With the arrival of her first child in 2019, Walker’s observational approach to painting turned inward, becoming something far more intimate and autobiographical. “I was working on the paintings of my Mum when I became pregnant with my daughter,” she says. “Contemplating becoming a mother myself gave these paintings a new meaning, considering them in the context of generations of women performing the act of care in homemaking.”

Throughout the exhibition, Walker’s own mother appears, as do her two children, Daphne and Laurie, who pass between frames, ageing before our eyes. In Daphne (2021), for instance, we see the artist’s daughter as a toddler through the window of the family’s London home, propped against a coffee table and cossetted in a warm glow. In one of the newer works, Granny’s Hair Salon (2025), she returns at five years old with her grandmother, who smiles and gently dries her hair as she squirms. A rare self-portrait depicts Walker cradling her six-week-old son, her reflected gaze – heavy with exhaustion yet softened by tenderness – meeting ours as she lays him down to sleep.

“The greatest lesson motherhood has taught me as an artist is to use my time well!” she shares. “It wasn’t intentional, but I think naturally the work has become more personal, not only because my subject matter has been running in parallel with my own family life, but also because it practically makes sense. My time is far more fractured, so the intensities of motherhood and my artistic life have inevitably become entwined.”

This synchronicity is perhaps felt most keenly in her Birth Reflections series, borne from the very hospital where her daughter was born. During Walker’s antenatal appointments, she moved through the maternity wards and began to recognise “a whole new world of women’s work opening up” – a continuum that linked the hospital’s labour rooms to scenes of caregiving closer to home: her sister-in-law with her newborn and memories of her mother in her childhood home. 

“Knowing these subjects in a way that isn’t just from the objective viewpoint of an observer gave me a very different perspective,” Walker reflects. “The paintings are infused with a sense of what it felt like to be there and how I remember it.” Supported by the hospital curator and head midwife and guided by a midwife she had known through her own pregnancy, she visited the ward with catalogues and consent forms in hand, camera around her neck, gradually earning the confidence of labouring women and new mothers. “I felt very privileged to get an insight into these incredible, private moments in the way that I did,” she says, “and a responsibility to do them justice in the paintings.”
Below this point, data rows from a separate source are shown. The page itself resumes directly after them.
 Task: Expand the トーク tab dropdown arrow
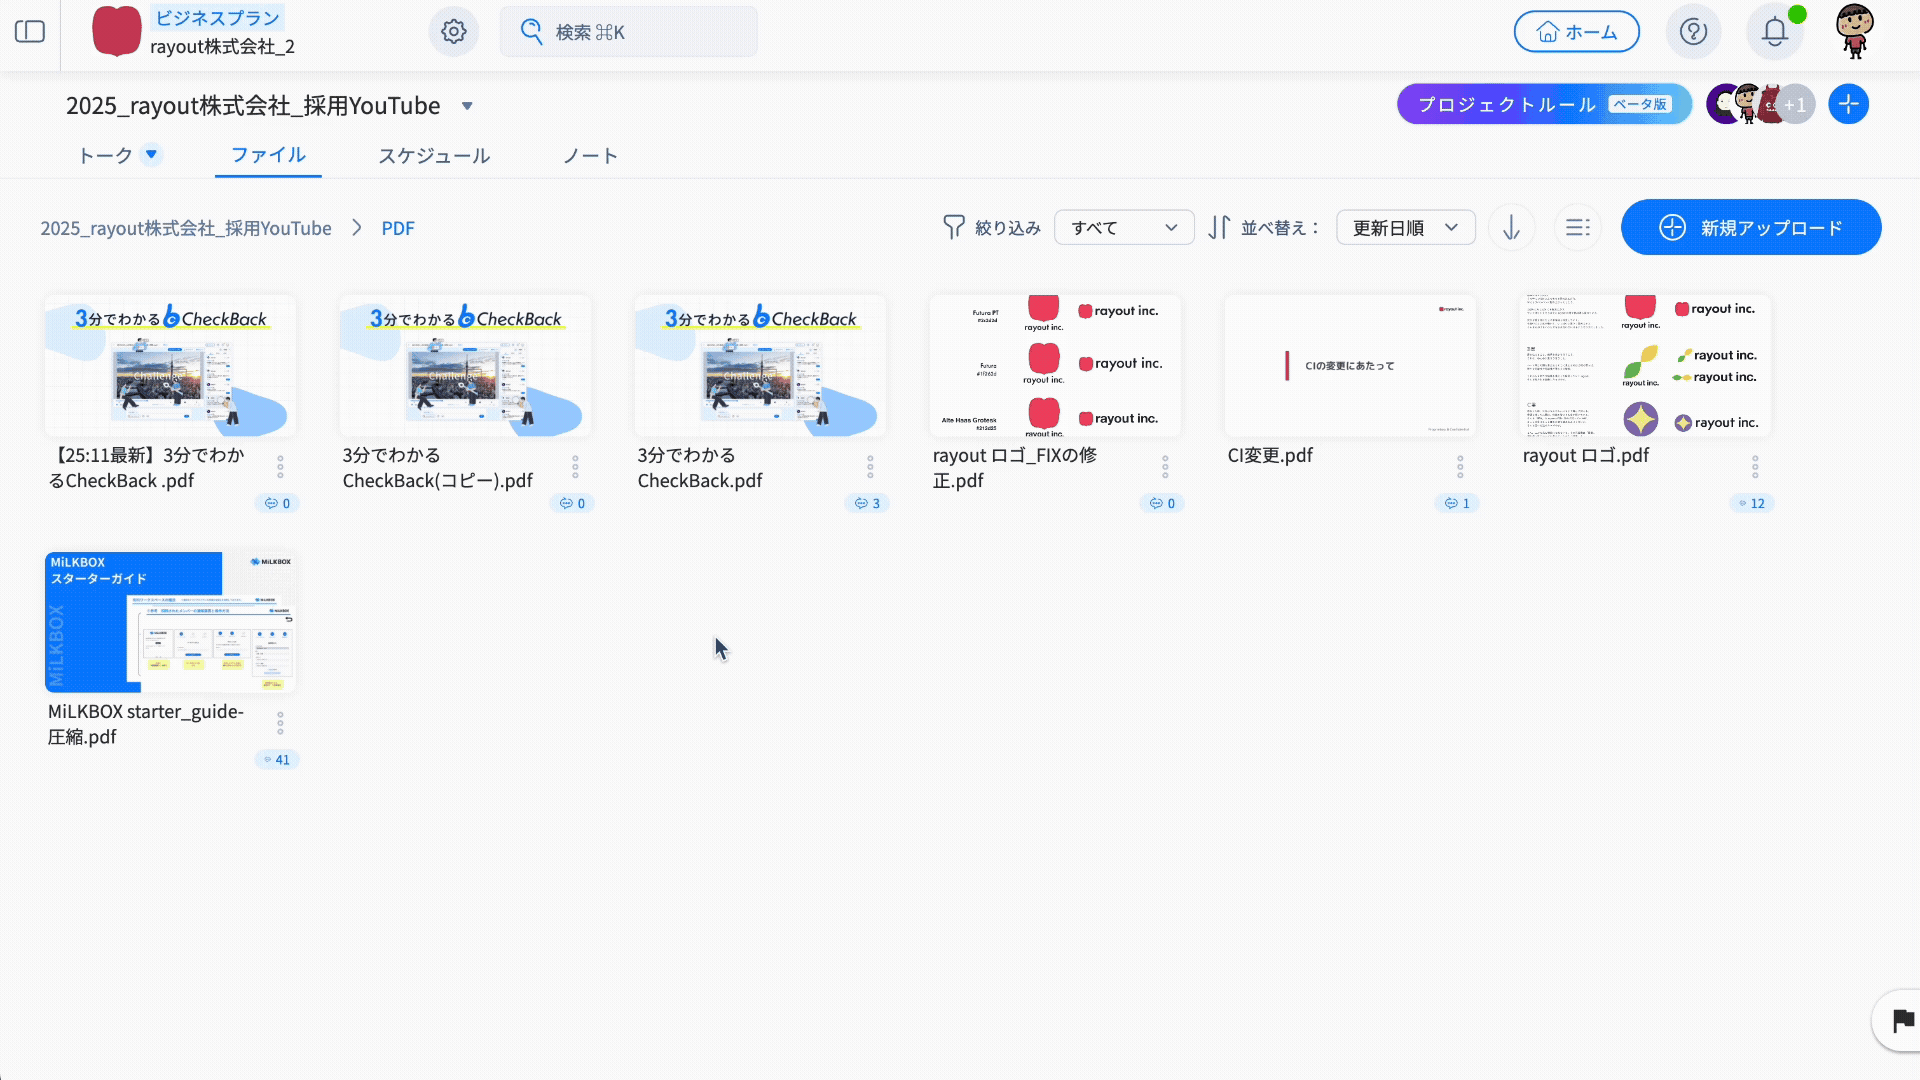pos(151,154)
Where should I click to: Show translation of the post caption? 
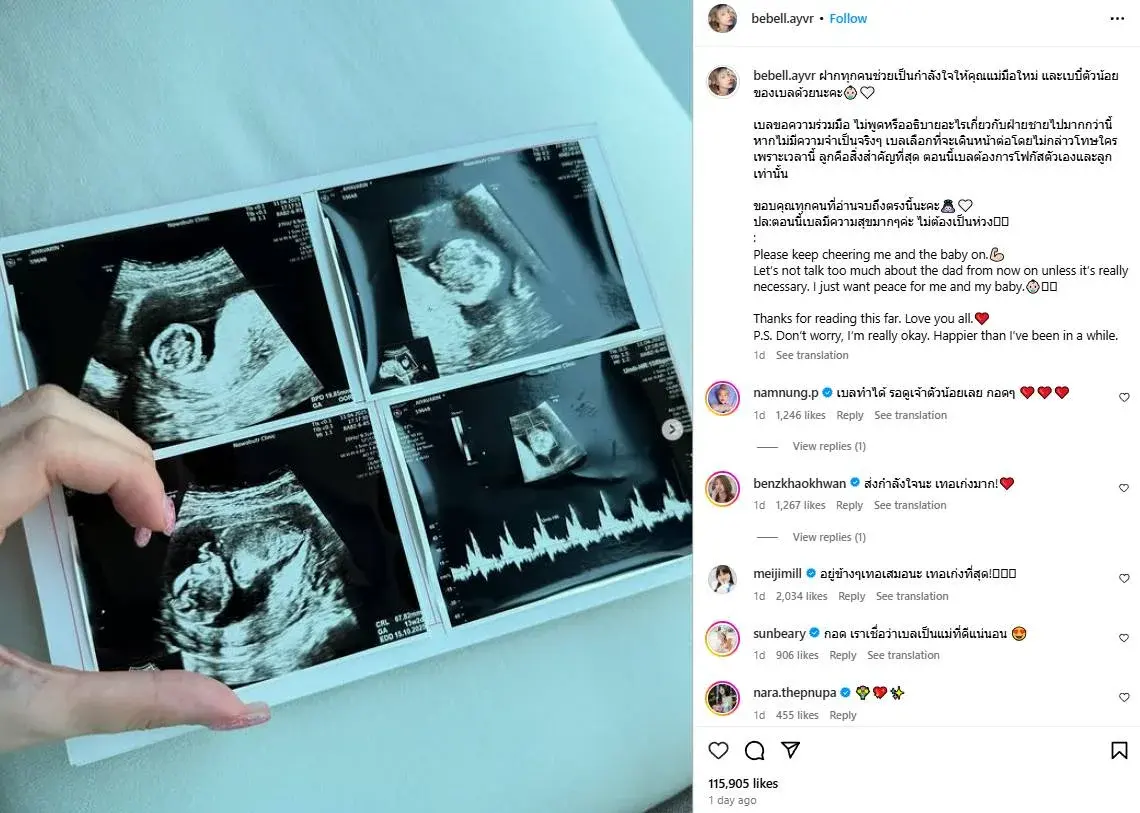click(x=812, y=355)
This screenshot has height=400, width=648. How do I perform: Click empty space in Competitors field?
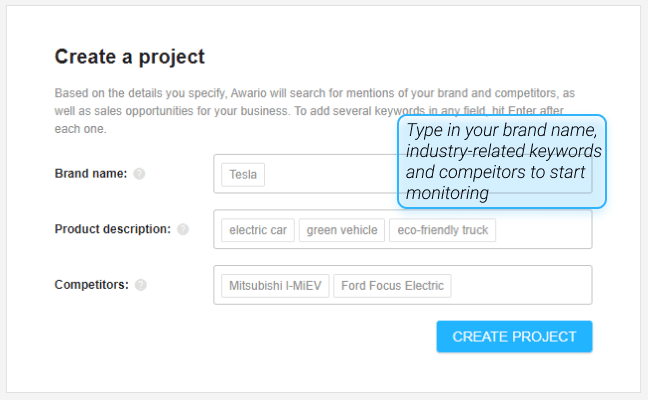coord(521,285)
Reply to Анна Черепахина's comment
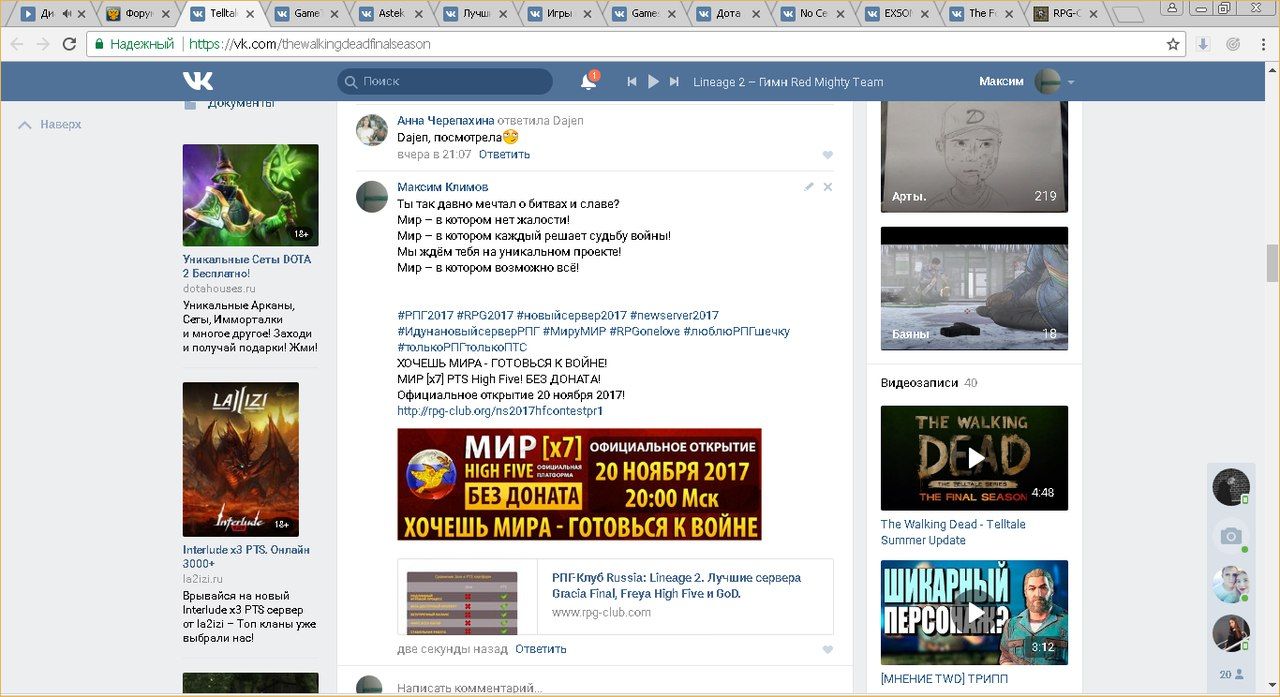This screenshot has height=697, width=1280. [504, 155]
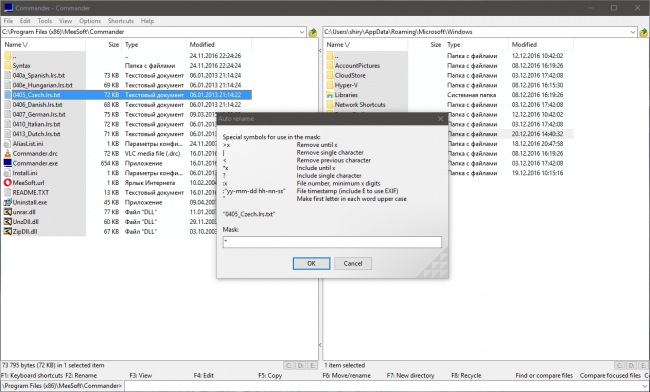Select the Commander.exe application icon
The image size is (650, 392).
(7, 163)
With many of Walker’s works measuring over a metre in height, the interiorities of life that occupy her canvases are afforded an eminence historically reserved for grand biblical, mythological, or historical narratives. Breast pumps, bottles, books and toys litter the canvas, the totemic debris of their subjects’ efforts. “I think there is an inherent political dimension in the choice to paint scenes of everyday life at this scale,” she reflects. 

For all their honesty, Walker’s paintings are not brutal or grandiose, without nuance or affection. Her image of mothering is vital and complex, expanding our focus from the maternal to encompass the lived, multifaceted realities of caregiving. 

Mothering by Caroline Walker is on show at Pallant House Gallery in Chichester until 26 April 2026.